PROBLEMS TO WORK ON:
- 1) In the extract on semiconductor testing, at what level can more precise thermal control be achieved?
- 2) From the extract on semiconductor testing, reproduce verbatim the portion starting with "We are also" and going on through "ahead will bring.".

EXTRACT PROVIDED:
────

From a market perspective, we see artificial intelligence (AI) continuing to drive significant growth in the semiconductor market, spurring new innovations in advanced packaging, high-bandwidth memory (HBM), thermal control, and optical integration to support the next generation of high-performance GPUs. As these complex challenges combine, testing plays a key role in enabling customers to meet time-to-market and quality requirements.
In the coming year, we anticipate continued advancements in 2.5D/3D packaging to enable higher performance in AI and high-performance computing (HPC) devices. Foundries and OSATs are making significant investments in next-generation packaging technology, such as chip-on-wafer-on-substrate (CoWoS), EMIB, through-silicon vias (TSVs), and co-packaged optics (CPO). HBM and other advanced memory technologies also rely on 3D stacking to offer the high processing speeds needed to fuel AI applications.
The increasingly complex architecture of 2.5D/3D chips presents various challenges during test. For example, heightened density and processing speeds elevate temperatures, increasing the risk of failure after wafer-level and final test. This necessitates specialized test equipment with sophisticated thermal-management capabilities and active thermal control. We foresee a growing need for more testing at the singulated-die level, where more precise thermal control can be achieved to capture failures before stacking and ensure only known-good die are packaged.
In addition to die-level test, customers are looking for more ways to reduce yield loss, especially as the cost of 3D packaged devices rises. In response, test companies are moving more test content to earlier insertions. For example, much of the speed and performance testing that used to be reserved for final test is now being performed at wafer sort or singulated die test to ensure that the die can perform high-performance workloads before they are packaged.
We are also beginning to see system-level test content being combined with other test insertions, ensuring better test coverage throughout the back-end flow. We expect all of these trends in test to continue into 2026 as customers seek ways to reduce yield loss and cut costs, and we look forward to seeing what the year ahead will bring.

────

EXERCISE DATA:

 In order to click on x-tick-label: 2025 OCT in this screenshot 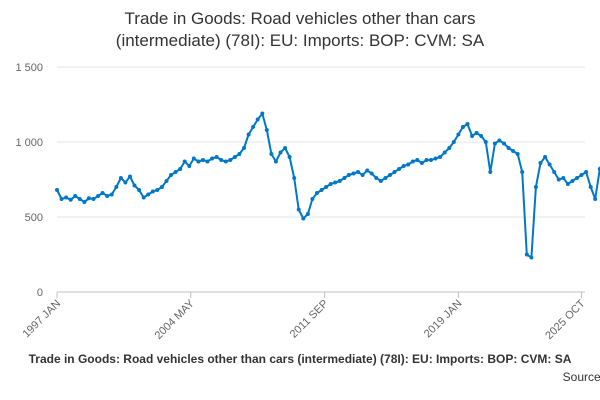, I will do `click(566, 320)`.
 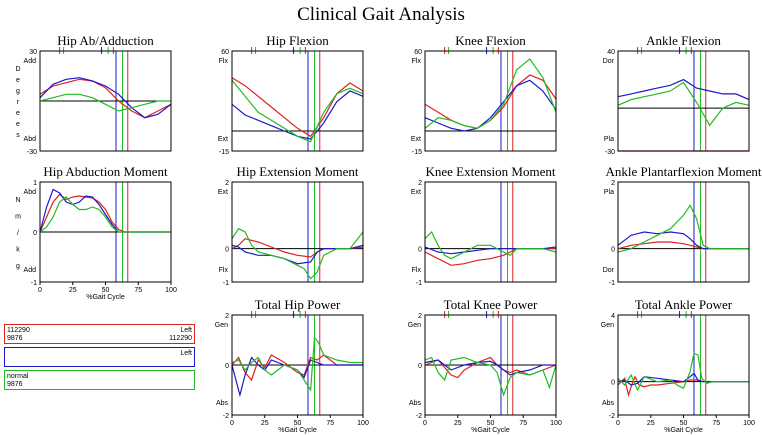 I want to click on panel-title: Hip Flexion, so click(x=298, y=40).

────

TASK RESPONSES:
- 1) At the singulated-die level.

- 2)
We are also beginning to see system-level test content being combined with other test insertions, ensuring better test coverage throughout the back-end flow. We expect all of these trends in test to continue into 2026 as customers seek ways to reduce yield loss and cut costs, and we look forward to seeing what the year ahead will bring.